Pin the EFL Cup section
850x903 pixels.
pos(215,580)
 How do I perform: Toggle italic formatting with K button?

--

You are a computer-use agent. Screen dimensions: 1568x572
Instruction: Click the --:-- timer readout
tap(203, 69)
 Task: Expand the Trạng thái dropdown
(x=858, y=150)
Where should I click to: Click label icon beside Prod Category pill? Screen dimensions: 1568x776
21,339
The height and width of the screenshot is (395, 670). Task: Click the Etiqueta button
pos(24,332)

# Task requirements
Using the data above, extract exactly the lines from the one that holds "Pin the EFL Cup section" to the one that holds "How do I perform: Toggle", both ends included, and no others.

# Task solution
Pin the EFL Cup section
850x903 pixels.
pos(215,580)
 How do I perform: Toggle italic formatting with K button?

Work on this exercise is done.